Si tout semble bon, vous passez à la phase suivante. Si quelque chose casse, vous revenez à la phase un, corrigez le code, reconstruisez et redéployez en staging.

Phase Trois : Déploiement en Production

C'est la phase critique. Les vrais utilisateurs dépendent de votre application. Les erreurs ici affectent le travail réel.

Le déploiement en production doit être progressif. Le déploiement blue-green, les canary releases ou les rolling updates fonctionnent tous. L'essentiel est que vous ne remplaciez pas tout à la fois.

Les étapes sont :

  • Confirmez qu'aucun autre déploiement n'est en cours. Deux déploiements simultanés créent le chaos.
  • Tirez le même artefact qui a passé le staging. Ne reconstruisez pas. Utilisez l'artefact vérifié.
  • Déployez en utilisant votre stratégie choisie. Si vous utilisez des canary releases, commencez avec un petit pourcentage du trafic.
  • Surveillez les métriques : temps de réponse, taux d'erreur, utilisation CPU, consommation mémoire, débit des requêtes. Ces chiffres vous indiquent si la nouvelle version est saine.
  • Exécutez des health checks et des tests de smoke après le déploiement. Ils confirment que l'application sert correctement le trafic.

Si les métriques semblent mauvaises, n'attendez pas. Déclenchez le rollback.

Phase Quatre : Le Plan de Rollback

Chaque déploiement a besoin d'un moyen de revenir en arrière. Pas une idée vague de revenir en arrière. Un plan concret écrit avant le début du déploiement.

Le plan de rollback répond à trois questions :

  • Quand rollbacker ? Définissez le déclencheur. Par exemple : le taux d'erreur dépasse 5 %, le temps de réponse augmente de 50 %, ou un endpoint critique cesse de répondre.
  • Comment rollbacker ? Spécifiez le mécanisme. Cela peut être rediriger le trafic vers la version précédente, redéployer l'ancien artefact, ou exécuter un script d'inversion de migration de base de données.
  • Qui décide ? Nommez la personne ou le rôle autorisé à appeler le rollback. En cas d'incident, attendre un consensus fait perdre du temps.

Écrivez le plan de rollback. Partagez-le avec l'équipe. Obtenez un accord avant de commencer le déploiement en production.

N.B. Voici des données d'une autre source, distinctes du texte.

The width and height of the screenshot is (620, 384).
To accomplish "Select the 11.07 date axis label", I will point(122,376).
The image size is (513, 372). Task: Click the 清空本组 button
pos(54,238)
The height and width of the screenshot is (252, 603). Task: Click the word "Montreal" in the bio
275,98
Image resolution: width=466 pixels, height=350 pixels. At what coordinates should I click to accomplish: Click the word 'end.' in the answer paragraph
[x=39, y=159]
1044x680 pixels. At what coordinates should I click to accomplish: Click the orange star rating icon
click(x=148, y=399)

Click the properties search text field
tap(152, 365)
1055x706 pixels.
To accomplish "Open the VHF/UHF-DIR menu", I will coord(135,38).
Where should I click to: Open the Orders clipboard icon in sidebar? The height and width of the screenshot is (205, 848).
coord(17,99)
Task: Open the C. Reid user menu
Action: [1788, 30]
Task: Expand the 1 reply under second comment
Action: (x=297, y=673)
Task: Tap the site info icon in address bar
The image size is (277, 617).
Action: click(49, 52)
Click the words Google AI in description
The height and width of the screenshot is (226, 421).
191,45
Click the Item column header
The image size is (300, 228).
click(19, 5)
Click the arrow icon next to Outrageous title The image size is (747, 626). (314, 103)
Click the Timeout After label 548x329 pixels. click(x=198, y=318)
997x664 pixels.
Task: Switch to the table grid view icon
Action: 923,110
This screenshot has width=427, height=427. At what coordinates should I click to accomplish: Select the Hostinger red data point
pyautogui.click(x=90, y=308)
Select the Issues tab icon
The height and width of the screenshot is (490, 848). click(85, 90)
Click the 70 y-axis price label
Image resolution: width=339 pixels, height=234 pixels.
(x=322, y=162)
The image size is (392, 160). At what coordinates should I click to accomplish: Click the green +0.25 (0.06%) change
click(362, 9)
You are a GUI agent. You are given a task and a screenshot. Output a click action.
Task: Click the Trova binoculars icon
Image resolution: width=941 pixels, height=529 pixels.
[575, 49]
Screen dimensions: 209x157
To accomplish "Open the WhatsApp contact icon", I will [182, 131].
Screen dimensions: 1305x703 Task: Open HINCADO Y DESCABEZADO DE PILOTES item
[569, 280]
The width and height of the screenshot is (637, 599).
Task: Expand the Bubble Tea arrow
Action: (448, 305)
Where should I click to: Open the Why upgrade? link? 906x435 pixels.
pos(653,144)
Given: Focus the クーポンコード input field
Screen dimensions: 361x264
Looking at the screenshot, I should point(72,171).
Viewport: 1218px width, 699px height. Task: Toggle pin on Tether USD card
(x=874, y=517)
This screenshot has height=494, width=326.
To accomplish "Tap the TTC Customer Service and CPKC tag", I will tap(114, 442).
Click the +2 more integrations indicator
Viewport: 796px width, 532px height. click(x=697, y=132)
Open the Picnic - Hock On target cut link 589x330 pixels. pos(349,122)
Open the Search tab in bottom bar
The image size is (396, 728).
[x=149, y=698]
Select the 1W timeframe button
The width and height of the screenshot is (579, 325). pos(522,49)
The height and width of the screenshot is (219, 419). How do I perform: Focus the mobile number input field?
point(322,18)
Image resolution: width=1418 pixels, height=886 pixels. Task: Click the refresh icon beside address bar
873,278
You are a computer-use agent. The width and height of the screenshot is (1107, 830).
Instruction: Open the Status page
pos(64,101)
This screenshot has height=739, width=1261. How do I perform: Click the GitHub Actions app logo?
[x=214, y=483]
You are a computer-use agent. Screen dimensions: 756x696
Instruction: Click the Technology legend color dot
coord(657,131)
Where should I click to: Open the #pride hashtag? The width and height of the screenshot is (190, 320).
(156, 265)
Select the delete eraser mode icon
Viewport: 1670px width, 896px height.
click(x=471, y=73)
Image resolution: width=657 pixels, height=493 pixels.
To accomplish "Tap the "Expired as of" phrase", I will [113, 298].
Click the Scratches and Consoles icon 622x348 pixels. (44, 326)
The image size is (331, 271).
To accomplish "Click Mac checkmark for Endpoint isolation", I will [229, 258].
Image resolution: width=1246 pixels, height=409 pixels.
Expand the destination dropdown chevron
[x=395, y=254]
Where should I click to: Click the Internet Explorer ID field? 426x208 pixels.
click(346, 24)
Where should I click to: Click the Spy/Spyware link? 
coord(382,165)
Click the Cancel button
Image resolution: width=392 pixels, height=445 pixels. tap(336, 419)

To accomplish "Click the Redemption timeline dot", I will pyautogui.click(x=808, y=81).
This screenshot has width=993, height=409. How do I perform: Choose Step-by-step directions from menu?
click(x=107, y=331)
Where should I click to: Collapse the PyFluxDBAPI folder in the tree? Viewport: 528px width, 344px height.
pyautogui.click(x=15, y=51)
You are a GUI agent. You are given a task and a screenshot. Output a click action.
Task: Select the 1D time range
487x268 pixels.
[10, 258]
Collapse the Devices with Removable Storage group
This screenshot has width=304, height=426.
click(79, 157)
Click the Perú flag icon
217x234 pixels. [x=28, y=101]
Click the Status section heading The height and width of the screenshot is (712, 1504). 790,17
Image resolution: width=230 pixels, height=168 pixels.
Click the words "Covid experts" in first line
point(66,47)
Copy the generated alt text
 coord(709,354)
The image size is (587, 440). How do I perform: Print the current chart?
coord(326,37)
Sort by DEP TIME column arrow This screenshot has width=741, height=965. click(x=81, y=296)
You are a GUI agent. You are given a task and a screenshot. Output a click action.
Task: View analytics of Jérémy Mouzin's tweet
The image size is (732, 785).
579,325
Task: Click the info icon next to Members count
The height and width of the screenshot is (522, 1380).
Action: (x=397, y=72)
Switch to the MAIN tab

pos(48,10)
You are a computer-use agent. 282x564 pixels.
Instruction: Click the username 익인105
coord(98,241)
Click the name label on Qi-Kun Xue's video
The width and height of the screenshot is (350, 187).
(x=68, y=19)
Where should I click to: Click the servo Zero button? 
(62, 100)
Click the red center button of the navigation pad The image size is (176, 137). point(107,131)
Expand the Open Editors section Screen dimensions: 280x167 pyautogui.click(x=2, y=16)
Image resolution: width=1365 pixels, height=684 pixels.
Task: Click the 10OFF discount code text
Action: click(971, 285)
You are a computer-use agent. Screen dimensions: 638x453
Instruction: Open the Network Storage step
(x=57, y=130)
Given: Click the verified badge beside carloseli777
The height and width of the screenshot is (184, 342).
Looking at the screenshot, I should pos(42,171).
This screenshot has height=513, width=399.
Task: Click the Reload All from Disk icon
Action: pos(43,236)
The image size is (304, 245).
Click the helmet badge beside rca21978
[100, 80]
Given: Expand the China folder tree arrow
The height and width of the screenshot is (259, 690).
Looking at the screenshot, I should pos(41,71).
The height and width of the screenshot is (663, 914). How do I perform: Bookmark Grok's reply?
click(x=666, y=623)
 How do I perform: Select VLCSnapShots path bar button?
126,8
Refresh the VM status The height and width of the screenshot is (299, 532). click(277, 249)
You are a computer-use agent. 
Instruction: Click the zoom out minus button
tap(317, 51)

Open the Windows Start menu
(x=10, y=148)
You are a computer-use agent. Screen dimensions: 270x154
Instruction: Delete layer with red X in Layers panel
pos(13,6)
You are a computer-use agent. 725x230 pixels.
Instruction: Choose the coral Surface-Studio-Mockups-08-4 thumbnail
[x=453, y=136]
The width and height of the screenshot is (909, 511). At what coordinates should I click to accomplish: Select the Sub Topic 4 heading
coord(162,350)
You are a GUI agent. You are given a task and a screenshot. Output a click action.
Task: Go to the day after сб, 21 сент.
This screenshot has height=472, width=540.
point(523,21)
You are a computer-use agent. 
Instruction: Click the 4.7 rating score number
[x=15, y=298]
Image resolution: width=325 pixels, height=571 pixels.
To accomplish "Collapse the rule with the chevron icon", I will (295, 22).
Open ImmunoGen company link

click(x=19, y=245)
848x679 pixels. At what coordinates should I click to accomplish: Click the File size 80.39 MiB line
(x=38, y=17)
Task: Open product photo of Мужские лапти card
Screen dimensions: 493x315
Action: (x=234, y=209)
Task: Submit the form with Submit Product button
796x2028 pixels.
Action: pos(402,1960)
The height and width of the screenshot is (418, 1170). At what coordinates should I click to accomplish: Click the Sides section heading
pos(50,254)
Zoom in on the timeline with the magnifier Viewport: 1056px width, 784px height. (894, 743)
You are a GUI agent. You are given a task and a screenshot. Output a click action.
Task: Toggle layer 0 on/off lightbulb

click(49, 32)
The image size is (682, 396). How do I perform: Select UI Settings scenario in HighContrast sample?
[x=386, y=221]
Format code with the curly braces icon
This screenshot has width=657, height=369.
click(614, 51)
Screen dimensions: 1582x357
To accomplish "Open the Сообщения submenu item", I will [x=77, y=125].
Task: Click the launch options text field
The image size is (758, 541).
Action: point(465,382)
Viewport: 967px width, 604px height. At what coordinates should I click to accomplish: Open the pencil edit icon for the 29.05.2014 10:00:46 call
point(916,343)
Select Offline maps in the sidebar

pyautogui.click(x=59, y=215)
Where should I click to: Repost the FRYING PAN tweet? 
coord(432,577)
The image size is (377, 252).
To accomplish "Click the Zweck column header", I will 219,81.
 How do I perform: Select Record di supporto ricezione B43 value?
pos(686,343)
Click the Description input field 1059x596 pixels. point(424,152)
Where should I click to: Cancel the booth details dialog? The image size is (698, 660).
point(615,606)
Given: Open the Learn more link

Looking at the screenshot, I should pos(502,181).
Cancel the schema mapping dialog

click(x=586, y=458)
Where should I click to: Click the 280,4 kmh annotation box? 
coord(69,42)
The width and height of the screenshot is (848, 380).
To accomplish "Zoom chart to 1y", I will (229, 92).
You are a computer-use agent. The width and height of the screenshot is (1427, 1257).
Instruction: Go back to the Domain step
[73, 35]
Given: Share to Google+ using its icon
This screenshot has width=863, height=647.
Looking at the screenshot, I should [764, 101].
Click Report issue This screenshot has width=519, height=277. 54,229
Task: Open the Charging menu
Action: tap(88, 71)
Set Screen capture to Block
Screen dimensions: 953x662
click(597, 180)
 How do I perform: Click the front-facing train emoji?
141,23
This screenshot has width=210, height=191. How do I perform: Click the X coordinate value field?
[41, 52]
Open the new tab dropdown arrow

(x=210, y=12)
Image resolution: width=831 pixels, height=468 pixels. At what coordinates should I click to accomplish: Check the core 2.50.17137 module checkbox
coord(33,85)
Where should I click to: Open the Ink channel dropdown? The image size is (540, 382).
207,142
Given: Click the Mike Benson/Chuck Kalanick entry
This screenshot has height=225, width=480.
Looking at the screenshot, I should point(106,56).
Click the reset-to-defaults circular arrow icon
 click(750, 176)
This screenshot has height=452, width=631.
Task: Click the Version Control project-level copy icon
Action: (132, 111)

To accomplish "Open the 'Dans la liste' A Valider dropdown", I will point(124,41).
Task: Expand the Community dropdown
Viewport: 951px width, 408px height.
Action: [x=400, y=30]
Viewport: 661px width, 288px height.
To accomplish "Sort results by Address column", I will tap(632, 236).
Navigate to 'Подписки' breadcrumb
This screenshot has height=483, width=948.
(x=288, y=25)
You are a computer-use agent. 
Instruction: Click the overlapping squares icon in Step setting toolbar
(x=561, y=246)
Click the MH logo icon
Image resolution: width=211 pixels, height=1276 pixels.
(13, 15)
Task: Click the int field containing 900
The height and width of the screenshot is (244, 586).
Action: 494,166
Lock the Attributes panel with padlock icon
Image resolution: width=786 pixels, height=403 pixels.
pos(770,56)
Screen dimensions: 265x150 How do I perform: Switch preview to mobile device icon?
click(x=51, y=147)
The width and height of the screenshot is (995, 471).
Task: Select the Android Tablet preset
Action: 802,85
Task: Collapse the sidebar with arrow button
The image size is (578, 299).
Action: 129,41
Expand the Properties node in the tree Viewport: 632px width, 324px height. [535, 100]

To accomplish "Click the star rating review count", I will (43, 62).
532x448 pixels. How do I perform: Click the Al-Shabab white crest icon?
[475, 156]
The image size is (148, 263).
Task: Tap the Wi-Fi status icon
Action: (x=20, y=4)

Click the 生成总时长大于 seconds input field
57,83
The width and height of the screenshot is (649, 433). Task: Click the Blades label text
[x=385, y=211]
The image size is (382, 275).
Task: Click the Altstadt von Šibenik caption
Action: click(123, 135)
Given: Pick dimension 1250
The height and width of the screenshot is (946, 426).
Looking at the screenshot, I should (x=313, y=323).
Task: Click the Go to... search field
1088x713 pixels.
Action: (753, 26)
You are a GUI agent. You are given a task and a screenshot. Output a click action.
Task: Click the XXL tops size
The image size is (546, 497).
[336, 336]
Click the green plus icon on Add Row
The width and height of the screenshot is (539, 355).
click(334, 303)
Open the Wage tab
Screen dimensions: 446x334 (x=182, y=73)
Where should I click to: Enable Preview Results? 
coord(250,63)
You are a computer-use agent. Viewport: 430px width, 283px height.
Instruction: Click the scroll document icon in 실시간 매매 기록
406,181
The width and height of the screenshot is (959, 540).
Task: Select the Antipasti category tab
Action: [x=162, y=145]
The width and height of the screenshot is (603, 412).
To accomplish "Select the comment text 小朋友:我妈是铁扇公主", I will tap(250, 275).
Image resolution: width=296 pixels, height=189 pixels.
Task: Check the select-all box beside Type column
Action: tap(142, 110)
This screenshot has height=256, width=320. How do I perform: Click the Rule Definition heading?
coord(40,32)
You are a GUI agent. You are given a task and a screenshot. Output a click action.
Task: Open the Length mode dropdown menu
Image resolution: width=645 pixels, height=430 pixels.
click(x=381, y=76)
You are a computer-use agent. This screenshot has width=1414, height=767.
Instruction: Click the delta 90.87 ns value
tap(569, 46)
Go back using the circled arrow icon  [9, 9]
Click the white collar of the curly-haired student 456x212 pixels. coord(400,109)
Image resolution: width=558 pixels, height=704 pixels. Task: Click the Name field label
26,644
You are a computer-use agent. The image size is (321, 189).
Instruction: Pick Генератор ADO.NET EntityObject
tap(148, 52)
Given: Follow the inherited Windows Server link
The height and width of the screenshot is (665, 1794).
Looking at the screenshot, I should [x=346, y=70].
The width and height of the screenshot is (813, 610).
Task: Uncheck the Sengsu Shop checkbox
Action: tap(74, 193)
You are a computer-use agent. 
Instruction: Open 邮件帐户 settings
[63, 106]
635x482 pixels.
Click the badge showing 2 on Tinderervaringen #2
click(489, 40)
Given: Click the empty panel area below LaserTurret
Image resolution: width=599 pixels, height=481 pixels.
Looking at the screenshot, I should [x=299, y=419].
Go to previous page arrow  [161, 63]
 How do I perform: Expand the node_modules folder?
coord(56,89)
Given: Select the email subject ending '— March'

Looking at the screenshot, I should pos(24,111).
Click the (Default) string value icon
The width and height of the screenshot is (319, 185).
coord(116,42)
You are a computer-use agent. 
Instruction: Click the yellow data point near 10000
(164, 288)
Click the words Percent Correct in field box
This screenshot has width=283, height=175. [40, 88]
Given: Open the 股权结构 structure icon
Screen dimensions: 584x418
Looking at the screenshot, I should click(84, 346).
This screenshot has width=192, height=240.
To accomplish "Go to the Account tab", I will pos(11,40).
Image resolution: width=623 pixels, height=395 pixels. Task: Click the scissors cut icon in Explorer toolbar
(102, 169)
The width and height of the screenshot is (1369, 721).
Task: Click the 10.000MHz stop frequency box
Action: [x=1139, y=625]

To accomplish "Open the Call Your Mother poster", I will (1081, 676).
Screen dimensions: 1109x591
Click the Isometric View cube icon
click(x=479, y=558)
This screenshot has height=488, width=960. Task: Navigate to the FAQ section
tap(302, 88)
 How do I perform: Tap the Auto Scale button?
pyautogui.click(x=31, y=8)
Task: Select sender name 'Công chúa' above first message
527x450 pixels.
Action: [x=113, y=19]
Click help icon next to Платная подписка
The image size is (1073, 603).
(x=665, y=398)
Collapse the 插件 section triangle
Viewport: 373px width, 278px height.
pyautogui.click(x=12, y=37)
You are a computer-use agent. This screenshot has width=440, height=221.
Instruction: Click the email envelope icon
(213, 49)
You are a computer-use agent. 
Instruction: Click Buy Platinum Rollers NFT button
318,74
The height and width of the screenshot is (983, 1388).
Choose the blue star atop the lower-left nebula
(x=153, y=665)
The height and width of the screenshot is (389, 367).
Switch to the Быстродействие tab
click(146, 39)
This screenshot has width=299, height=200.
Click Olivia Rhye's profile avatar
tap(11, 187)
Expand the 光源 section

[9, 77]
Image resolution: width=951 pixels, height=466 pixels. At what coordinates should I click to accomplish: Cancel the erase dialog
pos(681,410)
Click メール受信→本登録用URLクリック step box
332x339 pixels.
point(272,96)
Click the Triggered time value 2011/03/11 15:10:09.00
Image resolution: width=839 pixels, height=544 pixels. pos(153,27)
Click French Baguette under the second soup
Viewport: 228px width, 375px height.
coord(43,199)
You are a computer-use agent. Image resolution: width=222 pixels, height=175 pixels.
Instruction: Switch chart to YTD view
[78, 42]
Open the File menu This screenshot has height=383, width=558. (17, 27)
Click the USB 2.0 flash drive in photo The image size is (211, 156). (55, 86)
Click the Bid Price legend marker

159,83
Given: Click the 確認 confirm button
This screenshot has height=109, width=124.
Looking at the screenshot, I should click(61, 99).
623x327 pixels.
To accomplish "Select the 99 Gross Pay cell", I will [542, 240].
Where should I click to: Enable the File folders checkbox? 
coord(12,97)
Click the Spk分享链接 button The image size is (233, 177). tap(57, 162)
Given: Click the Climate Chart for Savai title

Checklist pratique pour le déploiement d'application

Voici une courte checklist que vous pouvez adapter pour votre équipe. Elle n'est pas exhaustive, mais elle couvre l'essentiel.

Build et Vérification

  • Code récupéré depuis la branche vérifiée
  • Build réussi
  • Tests unitaires et d'intégration passés
  • Artefact poussé vers le registre

Déploiement en Staging

  • Artefact tiré depuis le registre
  • Déploiement terminé sans erreur
  • Tests de smoke passés
  • Logs sans erreurs inattendues

Déploiement en Production

  • Aucun déploiement concurrent en cours
  • Artefact du staging utilisé
  • Stratégie de déploiement progressif appliquée
  • Métriques surveillées pendant 10 à 15 minutes
  • Health checks passés

Plan de Rollback

  • Déclencheur de rollback défini
  • Mécanisme de rollback spécifié
  • Décideur identifié
  • Plan partagé et approuvé avant le déploiement

Adaptez le modèle à votre équipe

Une équipe qui débute peut utiliser une version simple : build, déploiement en staging, déploiement en production, rollback. Une équipe mature peut ajouter des scans de sécurité, des tests de performance ou des portes d'approbation à chaque phase.

L'important n'est pas le nombre d'étapes que vous incluez. C'est que vous utilisiez le modèle de manière cohérente. Un modèle stocké dans un wiki que personne ne lit est inutile. Un modèle intégré dans votre pipeline de déploiement, revu avant chaque release et mis à jour quand vous apprenez quelque chose de nouveau - c'est ce qui rend les déploiements plus sûrs.

Ce qu'il faut retenir

Les modèles de déploiement existent parce que la mémoire n'est pas fiable, surtout sous pression. Écrivez les étapes. Partagez-les. Utilisez-les à chaque fois. Quand quelque chose tourne mal, vous saurez exactement quoi faire - et tout le monde dans votre équipe aussi.